Big Island, hunting for the lava part 1

Oñemoherakuãva: 16.11.2017

After just a one-hour flight from Honolulu, we arrive at the small and cozy airport in Kona on Big Island.

Big Island is the youngest and largest of the Hawaiian Islands and continues to grow steadily due to the active volcanoes.

Our cozy house in Kailua-Kona has a fantastic ocean view. Here we can enjoy ourselves for the next 11 days.

The next day, we head to Hiio. From here, our big lava experience will start early in the morning of the following day.

Kilauea is one of the most active volcanoes in the world. It is connected to a so-called hotspot among the Hawaiian Islands. Lava flows from Kilauea into the ocean in a spectacular way, cooling down and creating new land.

We want to enjoy this spectacle and start happily and excitedly on our way to Hilo.

Halfway there, my phone rings. I have a bad feeling about it. The lady from the agency where we booked the lava boat tour informs us that on this day, the lava is no longer flowing into the ocean, and unfortunately, the lava is not expected to flow again the next day either.
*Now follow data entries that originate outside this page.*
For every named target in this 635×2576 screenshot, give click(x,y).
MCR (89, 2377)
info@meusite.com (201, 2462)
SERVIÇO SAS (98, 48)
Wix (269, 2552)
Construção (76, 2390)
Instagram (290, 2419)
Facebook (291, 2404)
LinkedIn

Oh no, what bad luck. We are all quite disappointed but decide to continue driving to Hio since an island tour is awaiting us the next morning.

We arrive at our hotel for one night, the Hilo Bay Reeds Hotel. The hotel has clearly seen better days, but the rooms are clean and provide us with a good place to stay for one night.
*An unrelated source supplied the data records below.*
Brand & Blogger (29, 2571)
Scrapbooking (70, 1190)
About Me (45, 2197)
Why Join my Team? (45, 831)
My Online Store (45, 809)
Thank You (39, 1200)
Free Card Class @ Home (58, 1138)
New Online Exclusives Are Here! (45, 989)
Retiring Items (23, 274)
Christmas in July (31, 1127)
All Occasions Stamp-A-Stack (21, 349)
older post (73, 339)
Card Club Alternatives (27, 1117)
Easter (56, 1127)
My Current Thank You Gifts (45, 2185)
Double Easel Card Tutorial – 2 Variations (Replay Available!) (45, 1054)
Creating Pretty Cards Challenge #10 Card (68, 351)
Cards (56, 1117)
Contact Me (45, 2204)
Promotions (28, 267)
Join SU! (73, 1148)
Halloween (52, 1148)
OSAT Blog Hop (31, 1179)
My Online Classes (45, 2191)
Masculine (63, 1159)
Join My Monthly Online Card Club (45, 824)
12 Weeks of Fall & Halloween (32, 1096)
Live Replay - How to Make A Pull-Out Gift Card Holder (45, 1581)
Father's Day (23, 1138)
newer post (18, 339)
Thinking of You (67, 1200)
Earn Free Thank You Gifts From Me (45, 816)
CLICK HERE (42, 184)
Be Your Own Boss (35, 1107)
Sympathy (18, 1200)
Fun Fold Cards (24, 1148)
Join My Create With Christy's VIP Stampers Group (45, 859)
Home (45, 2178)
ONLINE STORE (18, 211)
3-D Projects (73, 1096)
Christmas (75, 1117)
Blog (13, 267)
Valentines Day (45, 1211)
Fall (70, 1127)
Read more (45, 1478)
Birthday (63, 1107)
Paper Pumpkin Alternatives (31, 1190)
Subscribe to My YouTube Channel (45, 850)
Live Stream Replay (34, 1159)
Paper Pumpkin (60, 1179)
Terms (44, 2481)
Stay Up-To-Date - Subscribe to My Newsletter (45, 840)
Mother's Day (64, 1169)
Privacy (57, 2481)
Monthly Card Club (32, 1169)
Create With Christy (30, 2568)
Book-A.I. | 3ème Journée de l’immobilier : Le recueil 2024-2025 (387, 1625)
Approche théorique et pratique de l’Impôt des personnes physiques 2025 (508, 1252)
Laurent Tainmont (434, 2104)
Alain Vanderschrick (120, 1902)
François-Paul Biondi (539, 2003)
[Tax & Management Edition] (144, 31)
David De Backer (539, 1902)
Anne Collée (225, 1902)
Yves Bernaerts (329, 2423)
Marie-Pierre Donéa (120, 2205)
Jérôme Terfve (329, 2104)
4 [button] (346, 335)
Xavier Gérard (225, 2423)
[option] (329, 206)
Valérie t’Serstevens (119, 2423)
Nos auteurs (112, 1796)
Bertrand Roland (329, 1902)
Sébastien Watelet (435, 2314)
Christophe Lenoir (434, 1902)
The next day, we can 'unfortunately' sleep in since the lava doesn't flow.

After waking up, we want to explore Hilo a bit, but the rain sets in and ruins our plans. So we drive to Kenn's House of Pancakes to have breakfast and wait for our guide.

Kenn's House of Pancakes offers a great selection of dishes from breakfast to dinner. The portions are huge, and the atmosphere is cozy. A typical American diner with unlimited coffee.
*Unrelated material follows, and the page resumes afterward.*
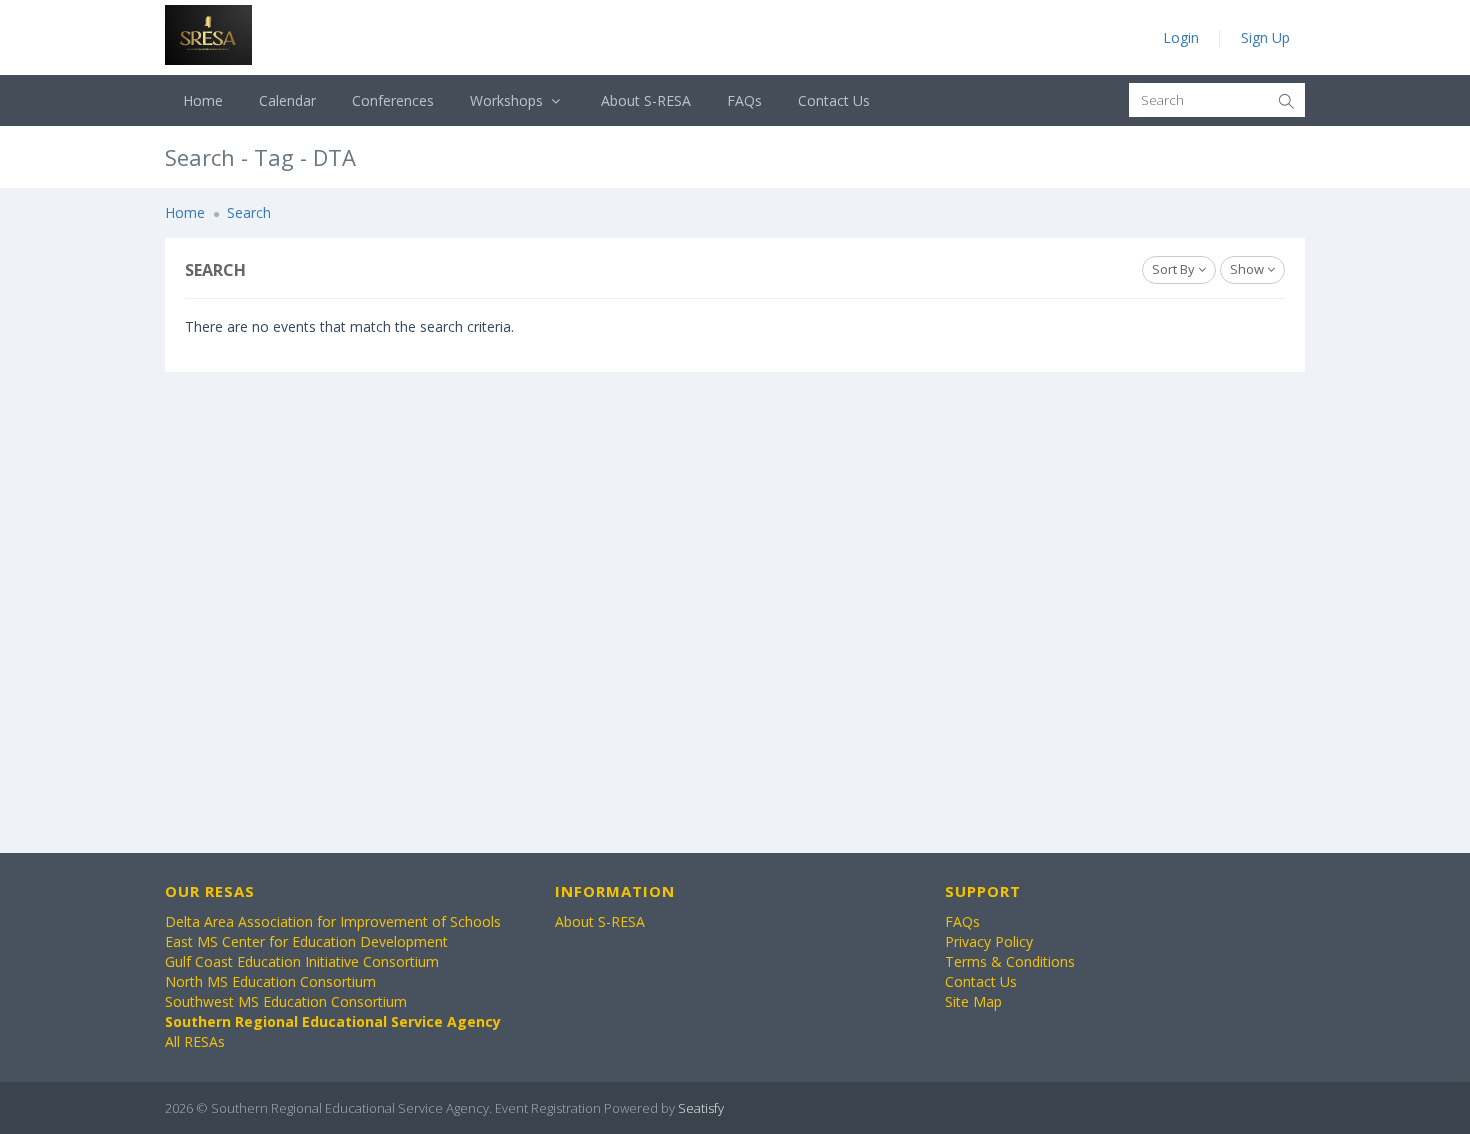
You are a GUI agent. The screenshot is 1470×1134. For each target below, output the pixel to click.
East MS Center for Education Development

The rain takes a short break as we set off on the island tour with Robert, our guide. A lava hike is on the program, as well as a tour of the Hilo side.

However, I have the impression that Robert is not really in the mood for this hike today. Okay, let's wait and see, and off we go.

We stop at the statue of Kamehameha I, who lived on Big Island and also died here, make a stop at Rainbow Falls, and then continue to the beautiful Botanical Garden in Onomea Bay. Beautiful plants, a dreamy location on the Pacific, an oasis of tranquility. We immerse ourselves in a sea of colors and scents, and then... the sky opens up and we have to flee to the car.

Even at the impressive Akaka Falls, we can hardly see anything because of the dense drizzle.

At Black Sands Beach, the sky finally clears up, and we enjoy the scenery. High waves breaking on the lava rock, turtles resting in the sun, and a delicious lunch with local fruits create the perfect vacation feeling.

During lunch, Robert expresses his concerns about the lava hike, which I had feared, and suggests maybe just going to Volcanoes National Park to see the glowing gases in one of Kilauea's craters.

Well, better than nothing, I think. If there is no lava, at least there are glowing gases. The rest of the group agrees, Robert seems relieved, and we set off to Volcanoes National Park, of course in pouring rain.

I dedicate another chapter in my blog to the park.

After sunset, we enjoy the spectacular show that the crater offers us. The glowing gases make the crater red and give the surroundings an incomparable atmosphere. Everyone is mesmerized by this natural spectacle. I have never seen such an overwhelming sight before.

Satisfied, we start our journey back, but we can't forget about the lava. We want to make another attempt with the lava boat. Hopefully, attempt number two will be successful... Lava, here we come.